Open-label, ascending dose, prospective cohort study evaluating the antiviral efficacy of Rosuvastatin therapy in serum and lipid fractions in patients with chronic hepatitis C

Abstract

HMG CoA reductase inhibition suppresses in vitro HCV replication through depletion of cellular sterol proteins such as geranylgeraniol. Our aims were to prospectively evaluate the changes in serum and lipid fraction HCV RNA with Rosuvastatin in non-responder (NR) patients with CHC. A total of 11 patients with CHC genotype-1 received Rosuvastatin at 20 mg qd (weeks 0-4), 40 mg qd (weeks 5-12), with 4 week follow up. Lipid fractions were separated by a sucrose density gradient ultracentrifugation, HCV RNA determined at wks 0, 2, 4, 8, 12, 16 in serum, and in selected very low- (VLDF) to high-density (HDF) lipid fractions. A reduction in LDL and total cholesterol (TC) was not accompanied by significant decline in HCV RNA. At baseline, there was an inverse correlation between HDL and HCV RNA (ρ = -0.45, P = 0.036). At 20 mg, there was correlation between change (Δ) in TG and Δ HCV RNA (ρ = 0.75, P = 0.007), Δ ALT and Δ TC (ρ = -0.64, P = 0.03) and Δ LDL (ρ = -0.67, P = 0.02). At 40 mg, Δ TG maintained a positive correlation with Δ HCV RNA (ρ = 0.65, P = 0.03).
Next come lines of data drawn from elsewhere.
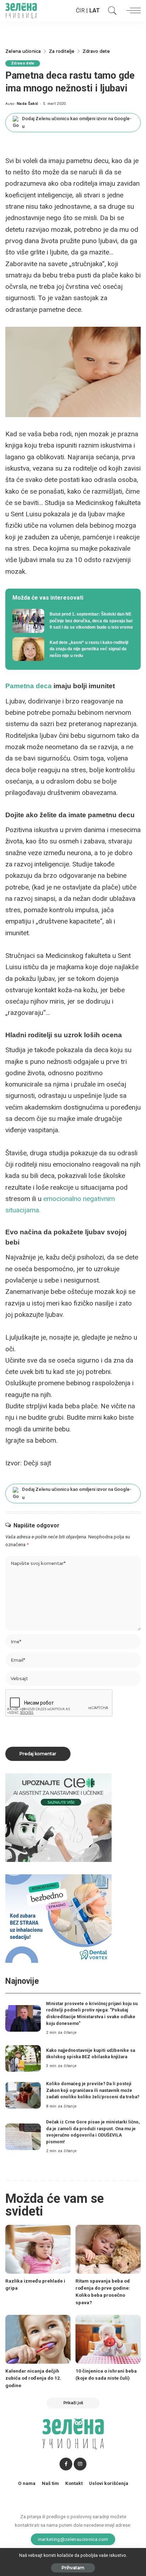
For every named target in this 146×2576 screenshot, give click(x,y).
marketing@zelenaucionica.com (73, 2539)
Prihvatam (73, 2567)
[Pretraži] (110, 10)
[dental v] (58, 1918)
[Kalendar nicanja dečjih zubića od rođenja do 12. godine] (38, 2339)
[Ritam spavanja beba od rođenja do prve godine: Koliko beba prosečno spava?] (108, 2249)
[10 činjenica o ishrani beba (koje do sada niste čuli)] (108, 2339)
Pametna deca (28, 686)
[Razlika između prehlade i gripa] (38, 2249)
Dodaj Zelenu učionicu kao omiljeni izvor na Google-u (76, 122)
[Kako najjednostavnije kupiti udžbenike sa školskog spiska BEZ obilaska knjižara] (23, 2058)
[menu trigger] (132, 10)
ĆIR (80, 10)
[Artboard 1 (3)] (58, 1817)
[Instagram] (80, 2464)
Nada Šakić (27, 104)
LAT (94, 10)
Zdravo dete (22, 63)
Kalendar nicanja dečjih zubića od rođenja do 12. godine (33, 2378)
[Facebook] (66, 2464)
There was a group difference for HCV RNA in relation to lipid fractions (P = 0.04) but not study time intervals (P = 0.17); mean log HCV RNA was greater in VLDF compared to HDF (5.81 ± 0.59 vs 5.06 ± 0.67, P = 0.0002) with no other differences to study time intervals (P = 0.099). Short-term Rosuvastatin monotherapy is not associated with significant changes in serum or lipid fraction HCV RNA in NR patients. HCV co-localizes with the lowest density lipid fractions in serum.

Fig. 1

HCV RNA change in individual patients based on Rosuvastatin dosing schedule. There were no significant declines in HCV RNA during therapy, except for one patient (bold line) with a 1.85 log decline at 40 mg dosing that may represent a sampling issue, as there was no concurrent decline at this time point in the lipid fraction analysis.

Fig. 2

Box plot Distribution of HCV RNA in lipid fractions. HCV RNA levels were higher in lowest density (1) compared to highest density (15) fractions, with no significant changes in co-localization of HCV RNA with statin therapy. The box plots summarize the distribution of HCV RNA for all 11 patients at four study intervals. The box extends to the 25th and 75th quantiles, with the median HCV RNA shown as horizontal line within the box. The whiskers (shown as vertical dash lines) extend from the ends of the box to the outermost data point.